Comments on Dead Voxels: Has someone tried this before?

I was able to do a quick and dirty implementation ...

2009-12-14T06:40:07.774-08:00

I was able to do a quick and dirty implementation of this -- here are the results.

Good numbers, and interesting that it might prove ...

2009-08-15T08:45:23.943-07:00

Good numbers, and interesting that it might prove cheaper in the long run. As far as downsampling Z vs merely rerendering... I suppose that depends on density of geometry. Let's face it, a first step of downsampling Z probably isn't really that expensive (though admittedly the contents are a bit dubious). I suppose some knowledge of the scene is required to choose.

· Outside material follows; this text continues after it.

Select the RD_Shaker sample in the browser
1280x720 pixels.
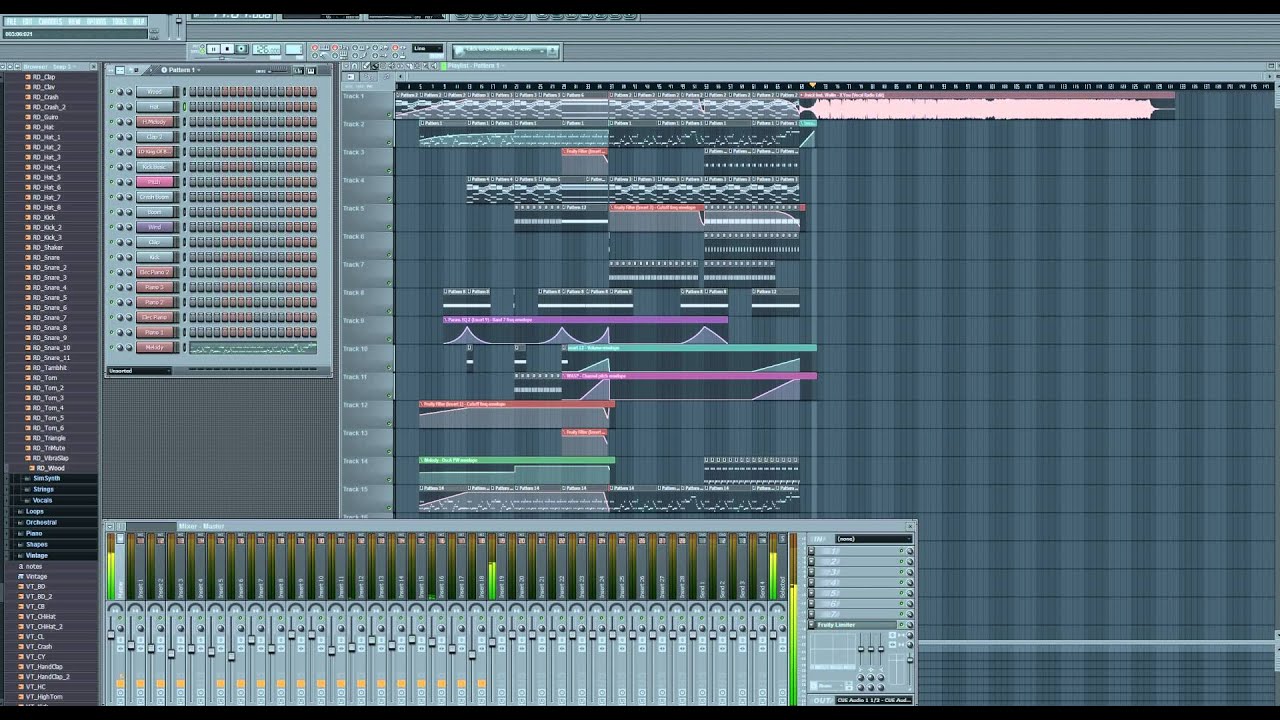tap(47, 247)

The only real problem I see with the stippling method is that it really depends on only a small number of overdrawn samples at the particular pixel as it's first 4 in claim the 2x2 square. Either more regular division in Z or some kind of clustering-type method to put the detail where you want it would seem more desirable.

If you just went with straight up 16 bit floating ...

2009-08-14T06:00:51.356-07:00

If you just went with straight up 16 bit floating point buffers (so just 3 rgb sh), you're still under the bandwidth of the Crytek solution (at 2.7M).

Yeah, I was thinking of using a cubemap on platfor...

2009-08-14T05:56:16.236-07:00

Yeah, I was thinking of using a cubemap on platforms where there is no SPU and it probably would still be faster to use the GPU to render the irradiance buffer.

Something else you could do if you're going to end up using a discontinuity-aware filter anyway is borrow from inferred lighting and for your front slice, render your layers of transparency stippled but still in a separate buffer from the opaque irradiance. As you point out, translucency probably could due without as high frequency of lighting anyway. This would allow you to get 5 depth slices per-lighting element (lixel?).

As far as Crytek's solution goes, its local in the sense that cascaded shadow maps are local (so there is some cutoff distance, and results are even lower frequency closer to that distance). Which is still a pretty decent ways out from the camera. They also do throw some direct lighting in there, mainly as a LOD technique (I think it could be either artist-controlled or based on heuristics of light size vs cell size). I've mostly been interesting in LPVs for indirect lighting, but not from a dynamically computed source, but from a precomputed irradiance volume. This would offer some interesting opportunities because you could prefilter this static data at different resolutions ahead of time, and then its a simple resampling problem to generate the volume textures (or to populate the irradiance buffer you propose with indirect lighting).

Interestingly enough, if you do the math assuming you can get away with quarter-res lighting (assuming a 1280x720 render resolution and a 320x180 irradiance buffer size)

320x180x4 channels (rgb sh + scaling coefficient for 3 channels) x 2 buffers (one for opaque, one for stippled translucency) = 1.8M of bandwidth (assuming 4 byte render targets)

Crytek's LPVs with 6 cascades. 32x32x32x4 channels x 6 cascades = 3 M of bandwidth

I think most of the videos they have use 2 cascades, but I guess we're not talking unreasonable amounts of bandwidth here.

Is your plan to render the first depth pass at the lower resolution and then just toss that depth buffer for the "true" geometry pass at full res? Seems simpler than attempting to downsample.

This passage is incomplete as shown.